===== RECORD EXCERPTS =====

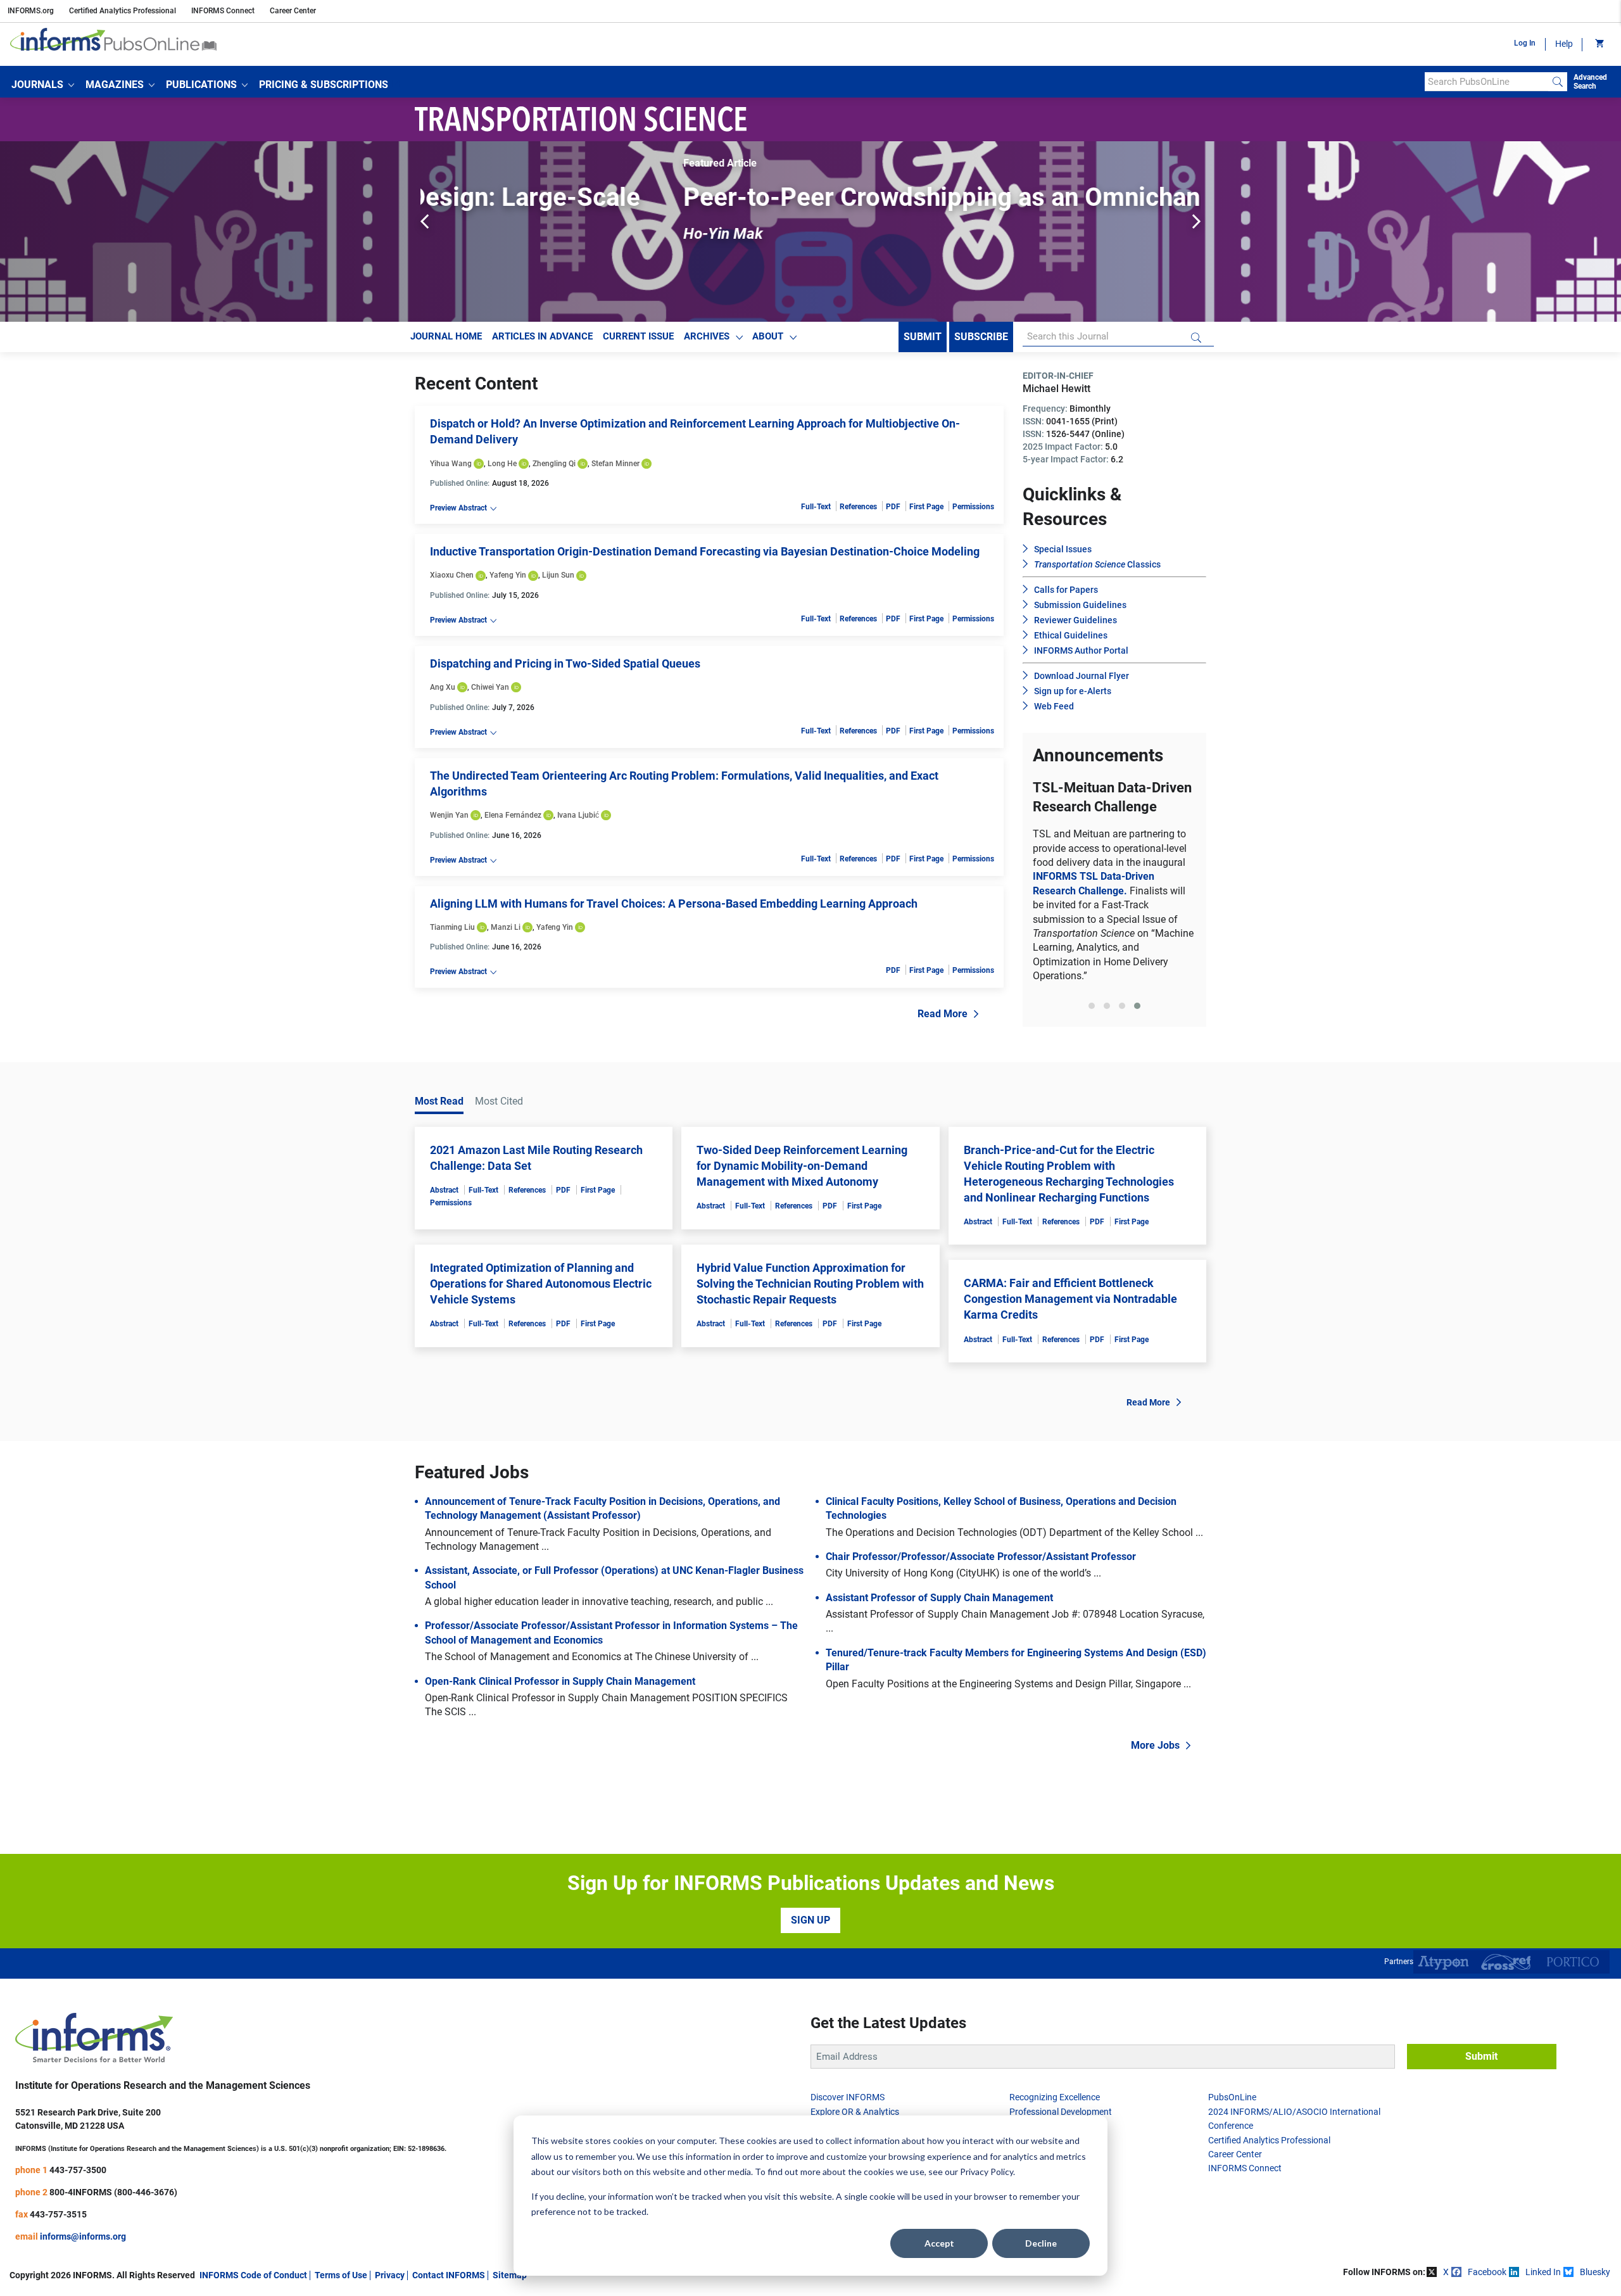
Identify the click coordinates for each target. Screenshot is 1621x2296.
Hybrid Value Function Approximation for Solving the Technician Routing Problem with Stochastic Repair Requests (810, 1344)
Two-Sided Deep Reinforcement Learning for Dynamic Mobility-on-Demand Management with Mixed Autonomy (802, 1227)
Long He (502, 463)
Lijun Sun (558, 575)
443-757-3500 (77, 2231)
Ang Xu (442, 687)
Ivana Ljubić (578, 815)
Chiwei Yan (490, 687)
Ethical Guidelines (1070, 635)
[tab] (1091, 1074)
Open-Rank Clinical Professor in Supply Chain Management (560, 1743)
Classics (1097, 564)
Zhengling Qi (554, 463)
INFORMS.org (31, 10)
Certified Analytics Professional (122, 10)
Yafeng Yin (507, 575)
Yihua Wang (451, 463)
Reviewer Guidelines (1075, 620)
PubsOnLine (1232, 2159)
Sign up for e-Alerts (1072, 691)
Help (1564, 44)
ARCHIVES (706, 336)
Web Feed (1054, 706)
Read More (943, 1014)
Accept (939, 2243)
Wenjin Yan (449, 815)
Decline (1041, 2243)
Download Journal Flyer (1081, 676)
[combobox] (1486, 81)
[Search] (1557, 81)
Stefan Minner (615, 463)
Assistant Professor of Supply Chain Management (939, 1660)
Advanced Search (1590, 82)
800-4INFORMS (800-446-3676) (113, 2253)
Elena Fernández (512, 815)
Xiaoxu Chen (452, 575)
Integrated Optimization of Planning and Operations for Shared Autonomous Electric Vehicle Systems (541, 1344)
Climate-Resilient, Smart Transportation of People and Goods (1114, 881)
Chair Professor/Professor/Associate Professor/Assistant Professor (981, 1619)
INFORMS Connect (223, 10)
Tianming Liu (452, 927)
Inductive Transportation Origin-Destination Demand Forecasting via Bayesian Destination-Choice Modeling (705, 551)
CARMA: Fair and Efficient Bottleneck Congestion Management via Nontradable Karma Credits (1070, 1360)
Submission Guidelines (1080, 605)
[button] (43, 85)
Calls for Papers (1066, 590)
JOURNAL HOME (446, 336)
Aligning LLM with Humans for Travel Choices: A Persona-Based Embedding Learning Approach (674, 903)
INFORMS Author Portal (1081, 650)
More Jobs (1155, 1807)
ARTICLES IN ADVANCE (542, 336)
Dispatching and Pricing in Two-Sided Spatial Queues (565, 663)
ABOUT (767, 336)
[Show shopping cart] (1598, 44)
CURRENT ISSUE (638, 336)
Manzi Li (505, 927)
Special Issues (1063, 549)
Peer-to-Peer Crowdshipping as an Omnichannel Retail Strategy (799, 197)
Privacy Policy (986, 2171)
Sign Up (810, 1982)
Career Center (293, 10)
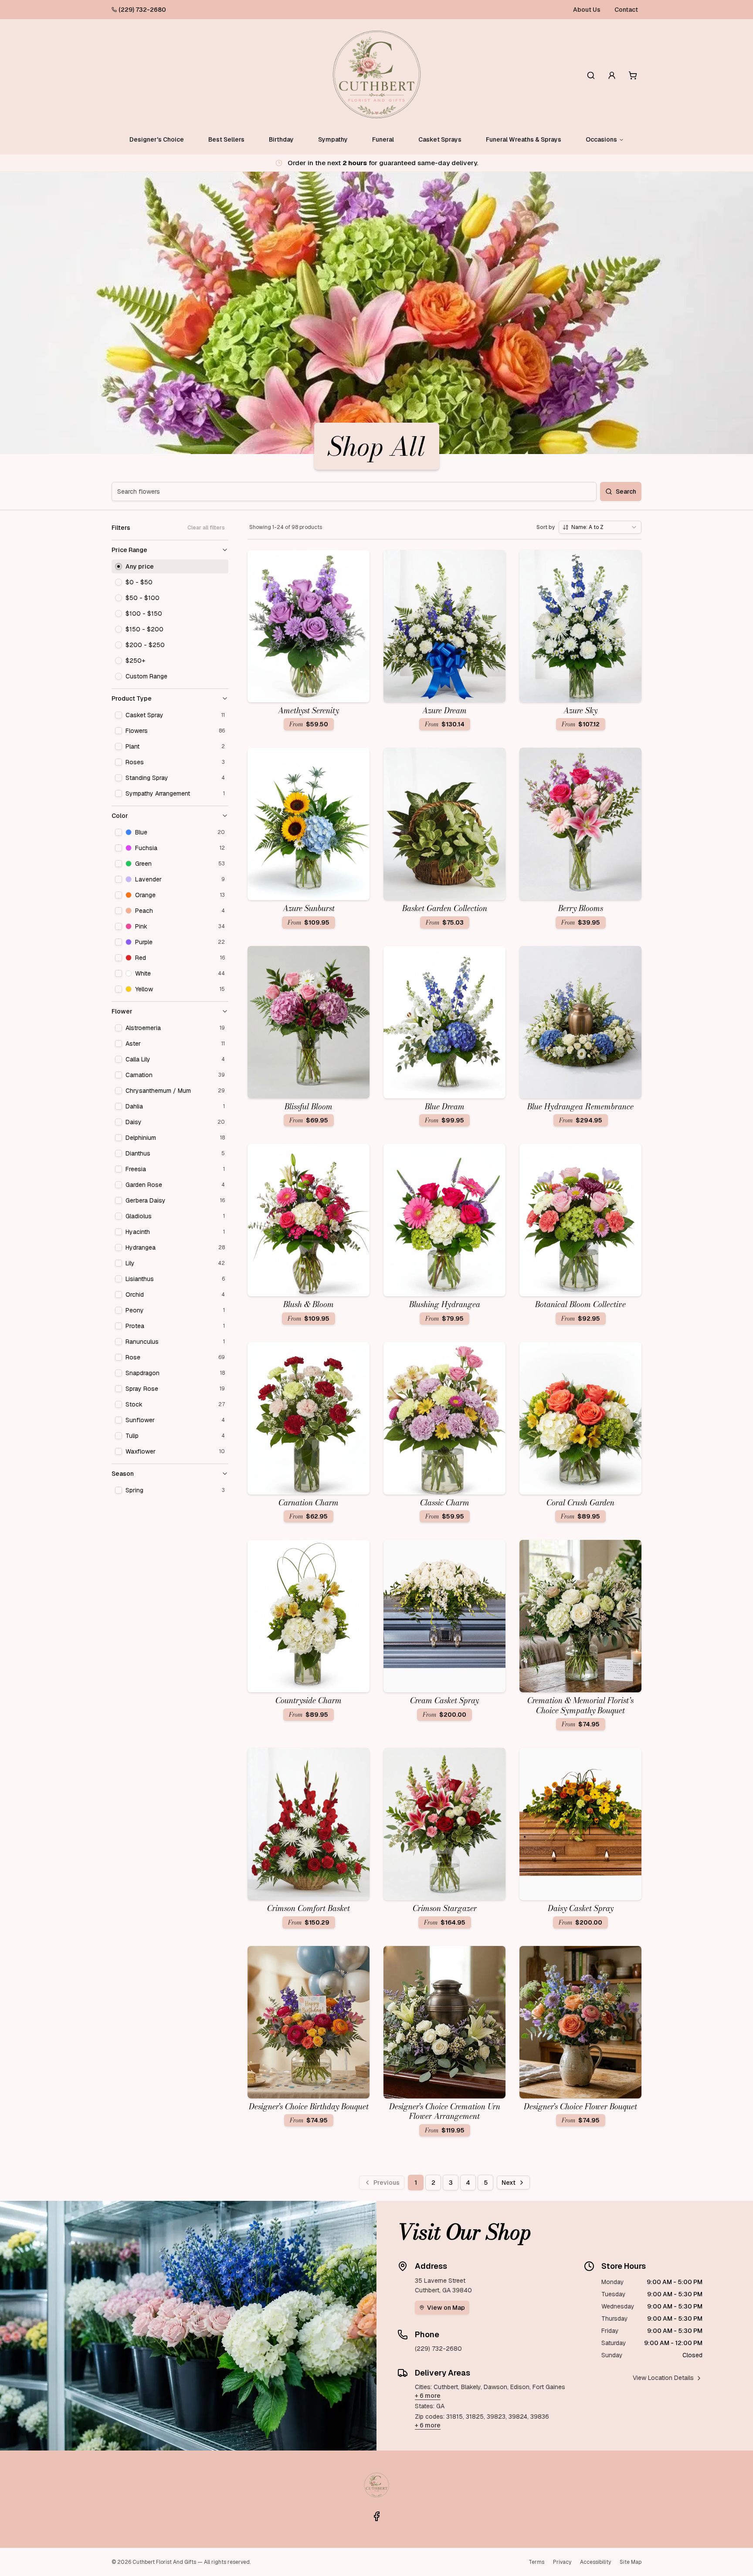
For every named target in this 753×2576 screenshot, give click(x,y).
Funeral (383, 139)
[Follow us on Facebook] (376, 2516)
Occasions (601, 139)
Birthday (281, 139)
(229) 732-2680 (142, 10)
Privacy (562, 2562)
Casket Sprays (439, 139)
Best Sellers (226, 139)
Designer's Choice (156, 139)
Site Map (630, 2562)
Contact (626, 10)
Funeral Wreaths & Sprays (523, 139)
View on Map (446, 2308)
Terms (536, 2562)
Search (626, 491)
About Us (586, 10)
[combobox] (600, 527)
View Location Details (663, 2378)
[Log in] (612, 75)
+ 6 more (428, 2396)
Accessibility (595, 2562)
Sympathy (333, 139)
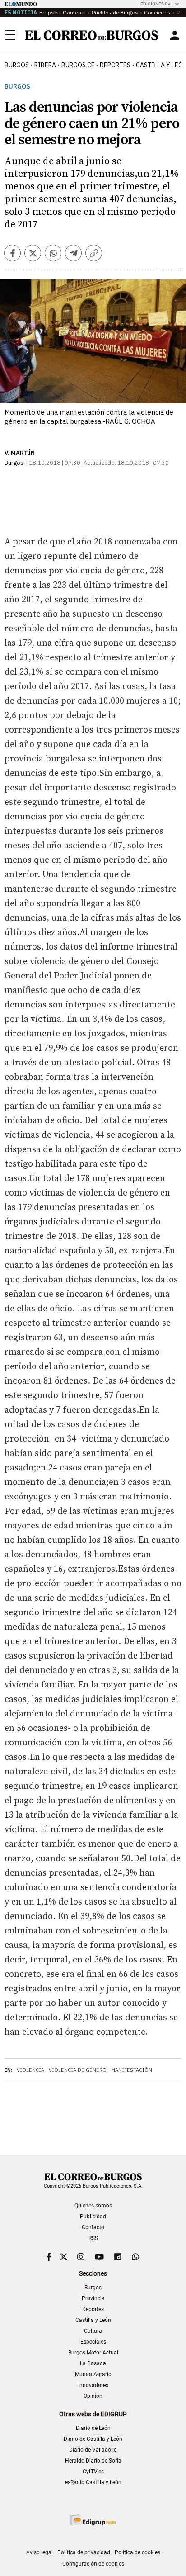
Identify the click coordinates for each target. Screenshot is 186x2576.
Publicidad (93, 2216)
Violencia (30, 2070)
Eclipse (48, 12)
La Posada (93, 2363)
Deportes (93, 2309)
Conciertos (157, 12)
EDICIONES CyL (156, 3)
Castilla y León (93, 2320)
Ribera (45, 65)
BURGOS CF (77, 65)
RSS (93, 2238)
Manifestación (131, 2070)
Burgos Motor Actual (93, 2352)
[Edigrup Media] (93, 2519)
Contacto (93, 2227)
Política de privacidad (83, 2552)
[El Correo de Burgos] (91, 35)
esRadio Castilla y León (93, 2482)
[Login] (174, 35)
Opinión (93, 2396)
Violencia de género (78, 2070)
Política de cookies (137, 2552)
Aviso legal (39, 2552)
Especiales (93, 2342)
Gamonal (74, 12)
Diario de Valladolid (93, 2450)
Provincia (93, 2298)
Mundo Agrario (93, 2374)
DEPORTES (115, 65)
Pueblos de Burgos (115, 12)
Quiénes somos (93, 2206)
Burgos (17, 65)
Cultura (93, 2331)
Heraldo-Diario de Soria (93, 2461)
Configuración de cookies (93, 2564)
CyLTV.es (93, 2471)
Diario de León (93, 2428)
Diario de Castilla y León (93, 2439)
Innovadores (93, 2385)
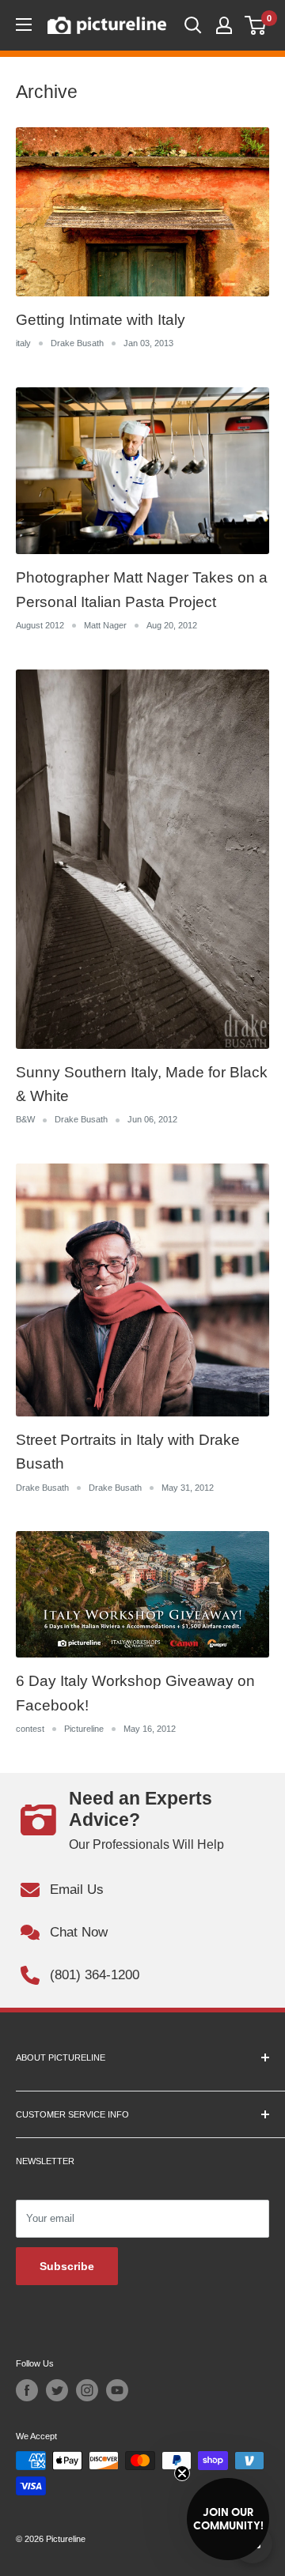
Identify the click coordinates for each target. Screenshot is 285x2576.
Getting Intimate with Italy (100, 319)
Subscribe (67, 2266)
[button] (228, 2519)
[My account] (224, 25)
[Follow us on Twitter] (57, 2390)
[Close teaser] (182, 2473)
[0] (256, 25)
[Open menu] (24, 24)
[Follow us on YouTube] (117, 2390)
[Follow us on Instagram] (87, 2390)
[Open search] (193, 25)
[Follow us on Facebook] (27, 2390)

=====

Rewrite all the entries with "click coordinates" replaced by "tap coordinates", keeping everything else the same. Omit the pictures.

Identify the tap coordinates for each target. Screenshot is 1621x2296.
Hybrid Value Function Approximation for Solving the Technician Routing Problem with Stochastic Repair Requests (810, 1344)
Two-Sided Deep Reinforcement Learning for Dynamic Mobility-on-Demand Management with Mixed Autonomy (802, 1227)
Long He (502, 463)
Lijun Sun (558, 575)
443-757-3500 (77, 2231)
Ang Xu (442, 687)
Ivana Ljubić (578, 815)
Chiwei Yan (490, 687)
Ethical Guidelines (1070, 635)
[tab] (1091, 1074)
Open-Rank Clinical Professor in Supply Chain Management (560, 1743)
Classics (1097, 564)
Zhengling Qi (554, 463)
INFORMS.org (31, 10)
Certified Analytics Professional (122, 10)
Yafeng Yin (507, 575)
Yihua Wang (451, 463)
Reviewer Guidelines (1075, 620)
PubsOnLine (1232, 2159)
Sign up for e-Alerts (1072, 691)
Help (1564, 44)
ARCHIVES (706, 336)
Web Feed (1054, 706)
Read More (943, 1014)
Accept (939, 2243)
Wenjin Yan (449, 815)
Decline (1041, 2243)
Download Journal Flyer (1081, 676)
[combobox] (1486, 81)
[Search] (1557, 81)
Stefan Minner (615, 463)
Assistant Professor of Supply Chain Management (939, 1660)
Advanced Search (1590, 82)
800-4INFORMS (800-446-3676) (113, 2253)
Elena Fernández (512, 815)
Xiaoxu Chen (452, 575)
Integrated Optimization of Planning and Operations for Shared Autonomous Electric Vehicle Systems (541, 1344)
Climate-Resilient, Smart Transportation of People and Goods (1114, 881)
Chair Professor/Professor/Associate Professor/Assistant Professor (981, 1619)
INFORMS Connect (223, 10)
Tianming Liu (452, 927)
Inductive Transportation Origin-Destination Demand Forecasting via Bayesian Destination-Choice Modeling (705, 551)
CARMA: Fair and Efficient Bottleneck Congestion Management via Nontradable Karma Credits (1070, 1360)
Submission Guidelines (1080, 605)
[button] (43, 85)
Calls for Papers (1066, 590)
JOURNAL HOME (446, 336)
Aligning LLM with Humans for Travel Choices: A Persona-Based Embedding Learning Approach (674, 903)
INFORMS Author Portal (1081, 650)
More Jobs (1155, 1807)
ARTICLES IN ADVANCE (542, 336)
Dispatching and Pricing in Two-Sided Spatial Queues (565, 663)
ABOUT (767, 336)
[Show shopping cart] (1598, 44)
CURRENT ISSUE (638, 336)
Manzi Li (505, 927)
Special Issues (1063, 549)
Peer-to-Peer Crowdshipping as an Omnichannel Retail Strategy (799, 197)
Privacy Policy (986, 2171)
Sign Up (810, 1982)
Career Center (293, 10)
For every named target in this 753×2576 screenshot, give click(x,y).
Funeral (383, 139)
[Follow us on Facebook] (376, 2516)
Occasions (601, 139)
Birthday (281, 139)
(229) 732-2680 (142, 10)
Privacy (562, 2562)
Casket Sprays (439, 139)
Best Sellers (226, 139)
Designer's Choice (156, 139)
Site Map (630, 2562)
Contact (626, 10)
Funeral Wreaths & Sprays (523, 139)
View on Map (446, 2308)
Terms (536, 2562)
Search (626, 491)
About Us (586, 10)
[combobox] (600, 527)
View Location Details (663, 2378)
[Log in] (612, 75)
+ 6 more (428, 2396)
Accessibility (595, 2562)
Sympathy (333, 139)
Identify the tap coordinates for each target. Screenshot is 186x2576.
Publicidad (93, 2216)
Violencia (30, 2070)
Eclipse (48, 12)
La Posada (93, 2363)
Deportes (93, 2309)
Conciertos (157, 12)
EDICIONES CyL (156, 3)
Castilla y León (93, 2320)
Ribera (45, 65)
BURGOS CF (77, 65)
RSS (93, 2238)
Manifestación (131, 2070)
Burgos Motor Actual (93, 2352)
[Edigrup Media] (93, 2519)
Contacto (93, 2227)
Política de privacidad (83, 2552)
[El Correo de Burgos] (91, 35)
esRadio Castilla y León (93, 2482)
[Login] (174, 35)
Opinión (93, 2396)
Violencia de género (78, 2070)
Política de cookies (137, 2552)
Aviso legal (39, 2552)
Especiales (93, 2342)
Gamonal (74, 12)
Diario de Valladolid (93, 2450)
Provincia (93, 2298)
Mundo Agrario (93, 2374)
DEPORTES (115, 65)
Pueblos de Burgos (115, 12)
Quiénes somos (93, 2206)
Burgos (17, 65)
Cultura (93, 2331)
Heraldo-Diario de Soria (93, 2461)
Configuración de cookies (93, 2564)
CyLTV.es (93, 2471)
Diario de León (93, 2428)
Diario de Castilla y León (93, 2439)
Innovadores (93, 2385)
Identify the tap coordinates for each target. Screenshot is 285x2576.
Getting Intimate with Italy (100, 319)
Subscribe (67, 2266)
[button] (228, 2519)
[My account] (224, 25)
[Follow us on Twitter] (57, 2390)
[Close teaser] (182, 2473)
[0] (256, 25)
[Open menu] (24, 24)
[Follow us on YouTube] (117, 2390)
[Follow us on Instagram] (87, 2390)
[Open search] (193, 25)
[Follow us on Facebook] (27, 2390)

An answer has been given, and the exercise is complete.